For State of the Union 2007, a leaner agenda

When President Bush takes to the airwaves Tuesday night to deliver his sixth State of the Union address, the metamessage of the evening will be: "I am still relevant."

Of course, as commander in chief during wartime, Mr. Bush is central. But as he seeks to show that he is not consumed by the Iraq war and its high-profile retooling, this year's annual message to Congress takes on added significance. In an effort to grab public attention, he is promising a different type of State of the Union – not the usual laundry list of items from the forthcoming budget, but a more focused look at a few key initiatives, most of them domestic.
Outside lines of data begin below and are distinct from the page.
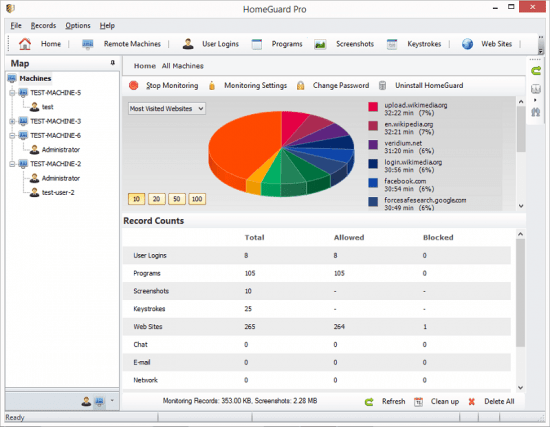Open the Options menu

(78, 26)
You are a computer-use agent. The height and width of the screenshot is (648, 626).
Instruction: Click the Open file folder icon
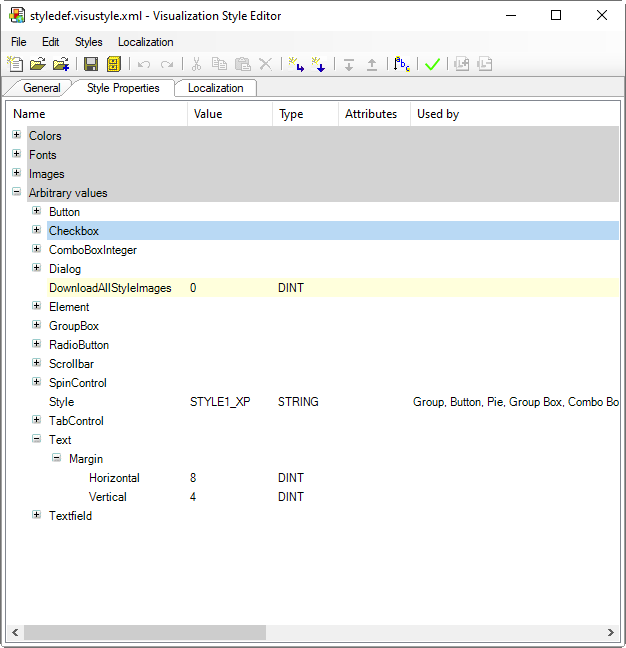pyautogui.click(x=38, y=64)
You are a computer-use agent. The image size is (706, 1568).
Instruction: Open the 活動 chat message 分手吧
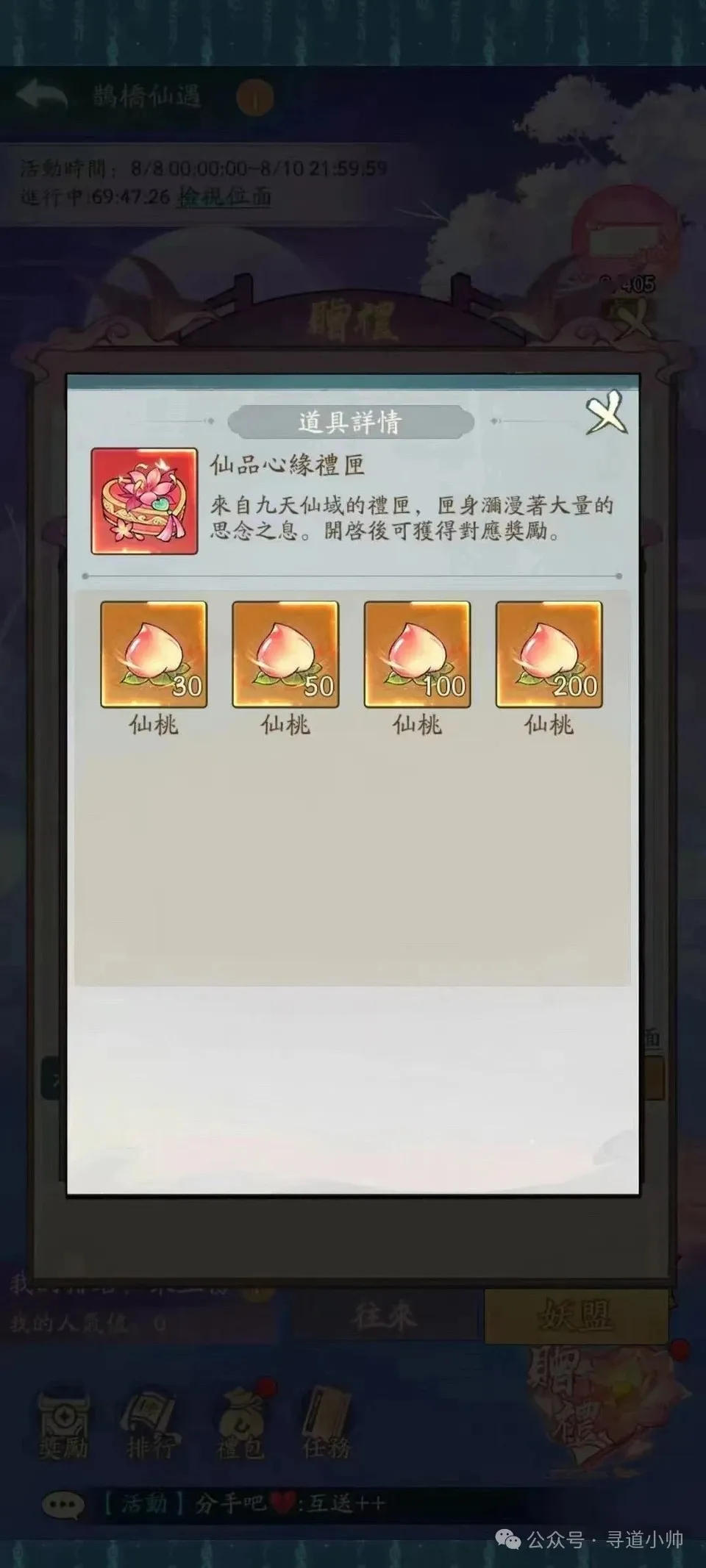click(243, 1505)
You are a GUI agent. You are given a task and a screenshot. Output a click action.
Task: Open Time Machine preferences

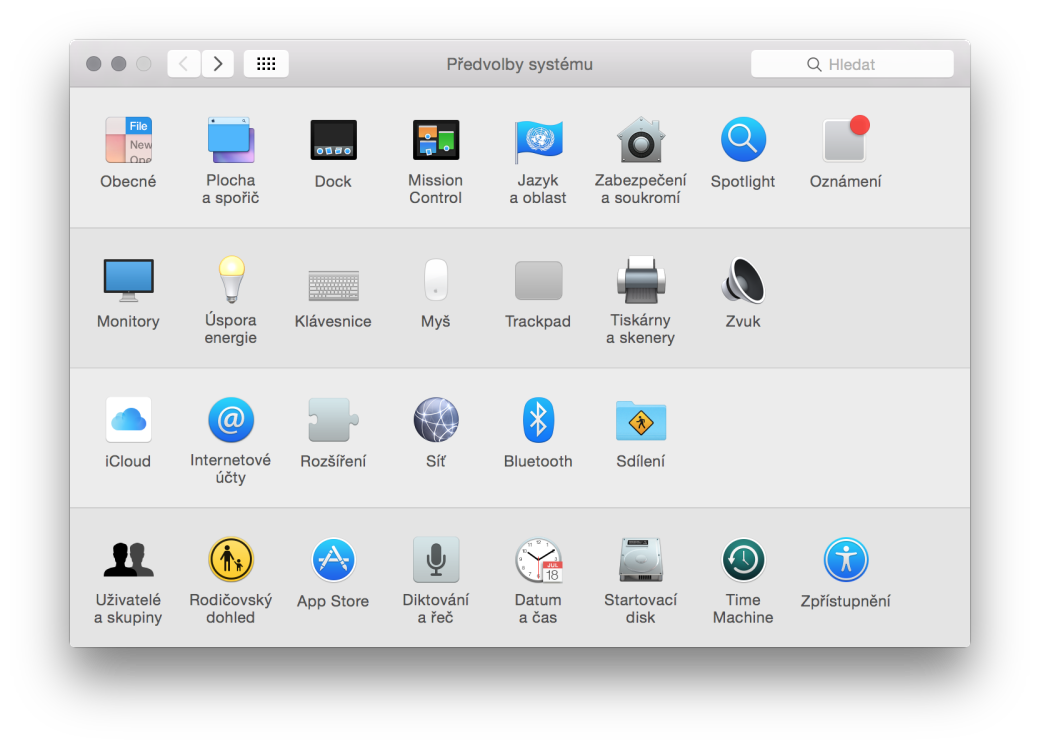[x=743, y=560]
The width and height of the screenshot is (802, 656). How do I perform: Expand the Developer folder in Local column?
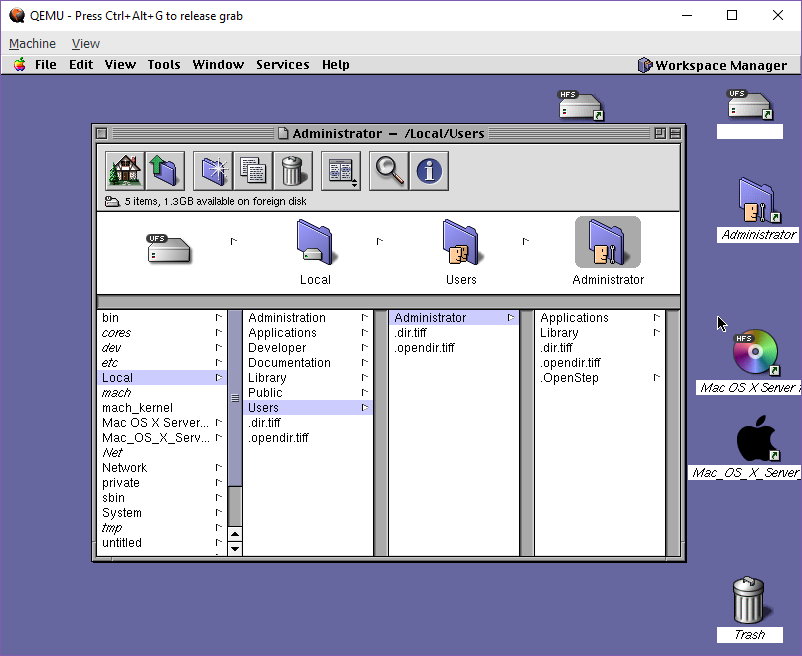tap(277, 348)
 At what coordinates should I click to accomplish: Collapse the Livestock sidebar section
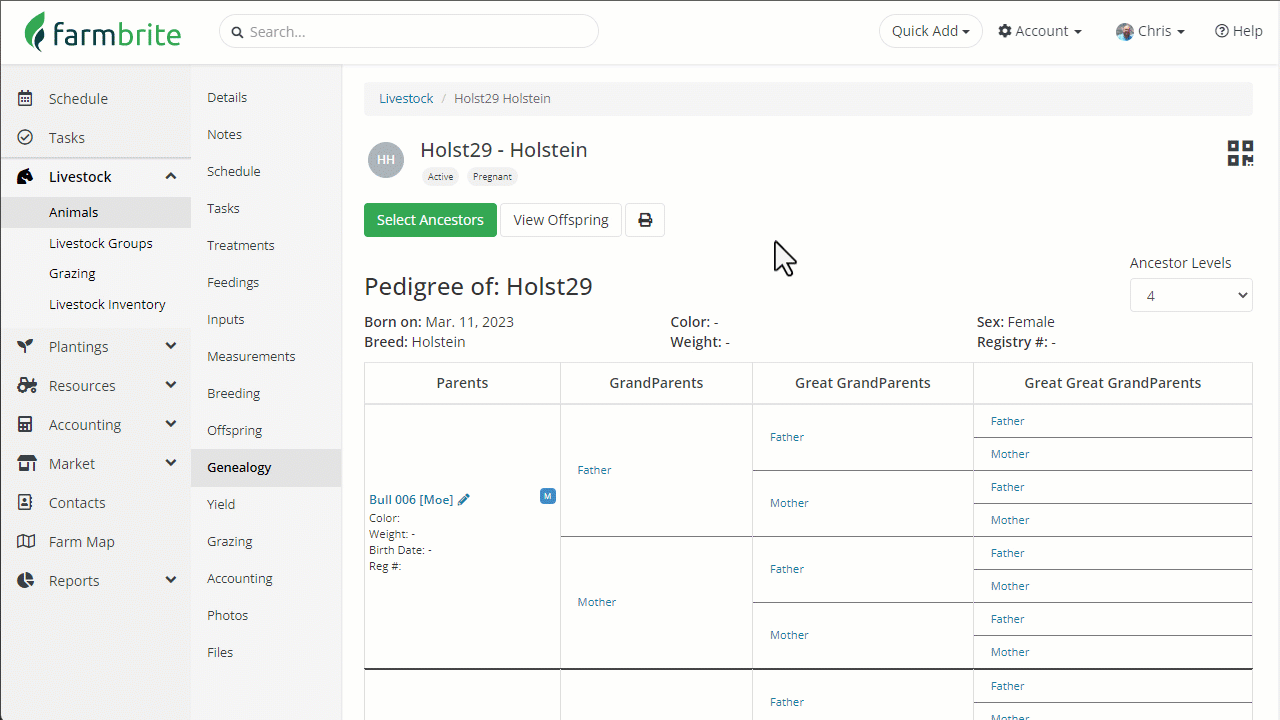tap(170, 177)
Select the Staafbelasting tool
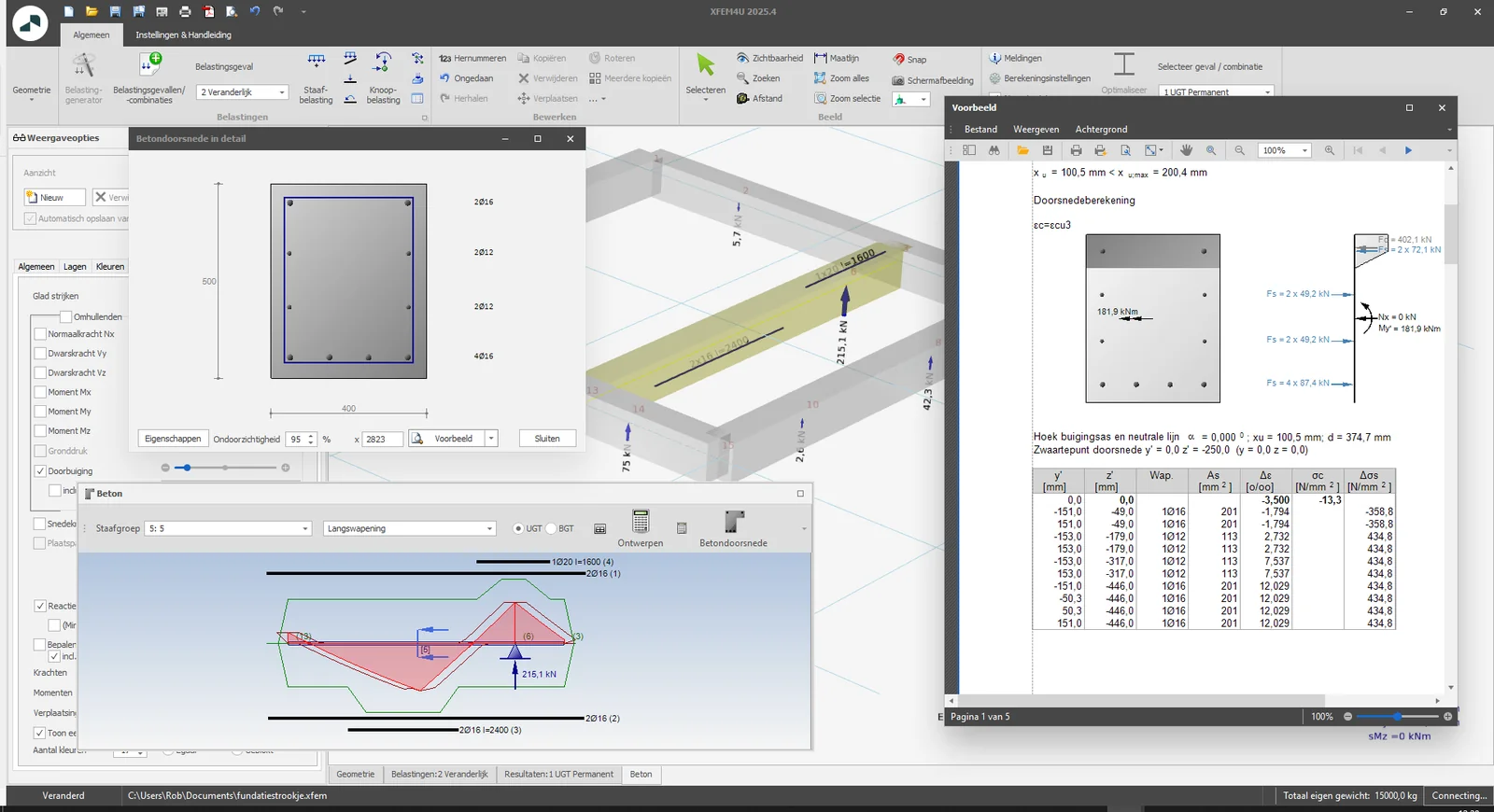1494x812 pixels. coord(316,78)
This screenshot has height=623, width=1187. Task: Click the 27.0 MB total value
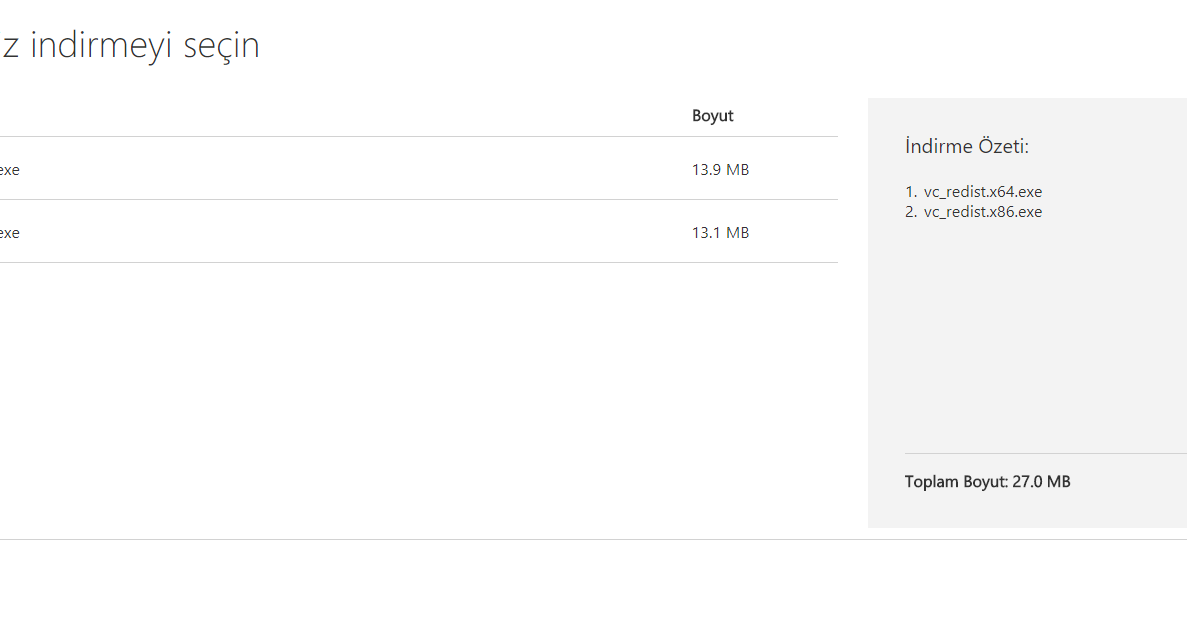1041,481
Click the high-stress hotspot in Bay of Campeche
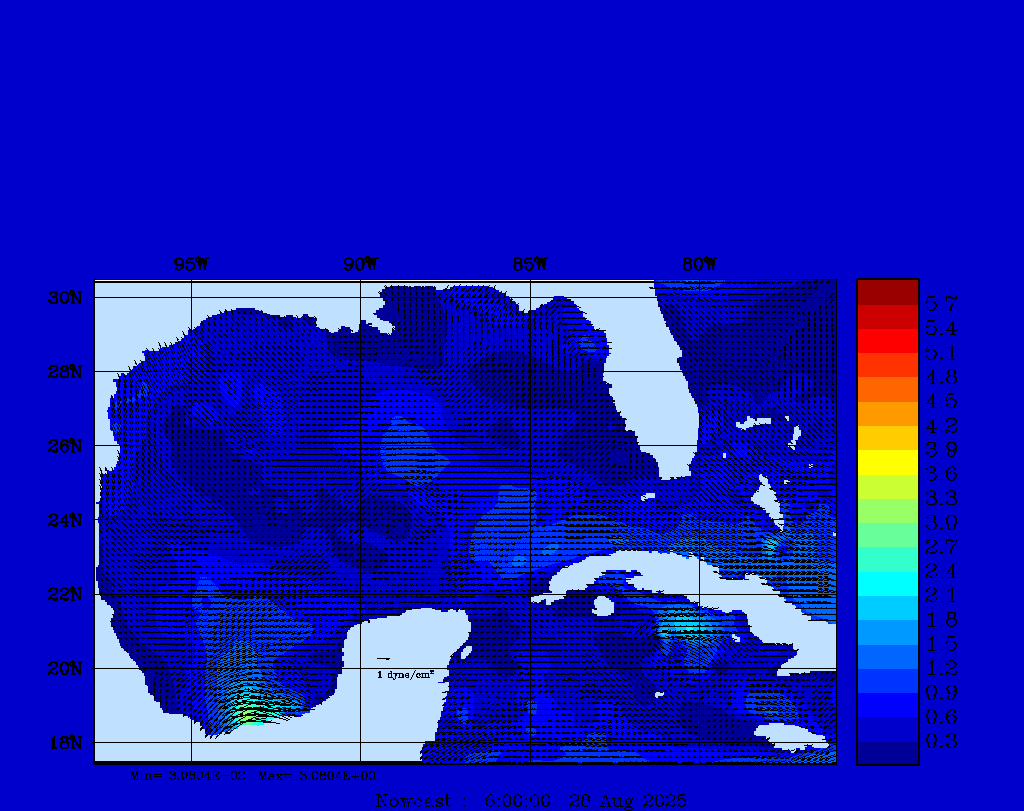Viewport: 1024px width, 811px height. coord(252,712)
The irony is that, for the first time, Bush will be speaking to a Congress in which both chambers are controlled by the opposition. For him to implement any proposals, he must find the common ground with Democrats that has been so talked about since November. Even when Republicans controlled Congress, there were no guarantees; Bush's 2005 plan to partially privatize Social Security failed to get off the ground.

This year, the most extensively previewed plan centers on a tax reform aimed at making health insurance more affordable to low-income people. The proposal would also reduce the tax break for more expensive health plans. In addition, Bush's speech will focus on energy, education, immigration, and the war on terror.

But will anyone be listening?

Just two weeks ago, Bush delivered a major address announcing the "new way forward" in Iraq, including a plan to add more than 20,000 US troops to try to bring some stability to Baghdad and areas where insurgents are believed to be operating. The speech did little to move polling numbers on Iraq and the Bush presidency, both stuck below 50 percent. In recent days Bush has said he will address the criticism of his plan – including from fellow Republicans – in the State of the Union speech.

A dissatisfied public

The president's job approval ratings have been mired mostly in the 30s for the past year, putting him in a league with some of the least popular US presidents of the 20th century, including Richard Nixon, Jimmy Carter, and Harry Truman.

Public satisfaction with the direction of the country has fared even worse. In the latest Gallup poll, released Monday, 35 percent reported they are satisfied "with the way things are going in the United States at this time" versus 63 percent dissatisfied. That number is better it was last month (30 percent) but about where it was one year ago.

Some presidential scholars are skeptical that Bush will really limit his penultimate State of the Union to just a few well-chosen ideas.

"I can't think of a point since his first run for governor in Texas where he didn't have a shopping list, where he wasn't thinking or acting on the notion that, unlike his dad [the first President Bush], he had the vision thing," says Fred Greenstein, a professor emeritus at Princeton University in New Jersey.

After all, a president who sets his sights modestly risks the dreaded label "lame duck." But after six years in office, most two-term presidents have already rolled out their biggest initiatives. The second half of second terms are more about completing unfinished business rather than starting something new. And it is debatable whether the bully pulpit is all it's cracked up to be, especially for an unpopular president.

"You've got a president who people know after six years, [and] you've got a dominant issue [Iraq] that people think they know after four years. So it's not like there's a lot of malleability there," says George Edwards, a political scientist at Texas A&M University and author of the book "On Deaf Ears: The Limits of the Bully Pulpit."

Bush now must also compete for attention with the rapidly expanding field of politicians who want to replace him in two years – including Democratic front-runner Sen. Hillary Rodham Clinton of New York, who announced her candidacy right before this year's State of the Union on purpose, her campaign says.

And in another moment of irony, one of Bush's central themes Tuesday night will be the rising cost of healthcare – the policy issue that Senator Clinton became infamous for as first lady when she headed up her husband's ill-fated healthcare reform effort.

Bush's health insurance plan

Tuesday night, Bush will propose that low-income people be given a tax break to help them afford health insurance. On the higher end of the scale, workers enrolled in more expensive plans would be taxed on coverage that exceeds a set limit. Some Democrats have already rejected the plan, calling it a tax increase on the middle class.

In his Saturday radio address, Bush focused on the relief his plan would provide to lower-income people:

"The current tax code encourages home ownership by allowing you to deduct the interest on your mortgage from your taxes. We can reform the tax code so that it provides a similar incentive for you to buy health insurance. So in my State of the Union Address next Tuesday, I will propose a tax reform designed to help make basic private health insurance more affordable – whether you get it through your job or on your own."